Il linguaggio Kotlin è stato inventato nel 2011 dall’azienda JetBrains (la stessa che ha prodotto IntelliJ, l’IDE che ha costituito la base di Android Studio). E’ nato come un linguaggio basato su Java Virtual Machine, rapido da imparare e con tutti i vantaggi che una tecnologia più complessa come Java offre. E’ stato largamente apprezzato da molti sviluppatori ma la notizia bomba è arrivata a maggio del 2017 al Google I/O, l’evento annuale che presenta tutte le novità delle tecnologie che fanno capo a Mountain View: a partire da Android Studio 3.0, Kotlin potrà essere usato per sviluppare app Android al pari di Java e C++.

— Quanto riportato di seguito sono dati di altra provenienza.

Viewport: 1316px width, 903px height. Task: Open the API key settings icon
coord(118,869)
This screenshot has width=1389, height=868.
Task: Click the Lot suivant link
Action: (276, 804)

Questa situazione dovrebbe rilanciare le prospettive di questo giovane linguaggio pertanto sembra proprio il momento di iniziare a studiarlo in maniera pratica nei nostri tutorial.
Installare l’ambiente
Per iniziare ad usare Kotlin, ci sono varie possibilità indicate dal sito ufficiale del progetto tra cui il nativo IntelliJ o la terza major release di Android Studio, come abbiamo detto. Noi useremo Eclipse, l’ambiente tanto caro ai programmatori Java.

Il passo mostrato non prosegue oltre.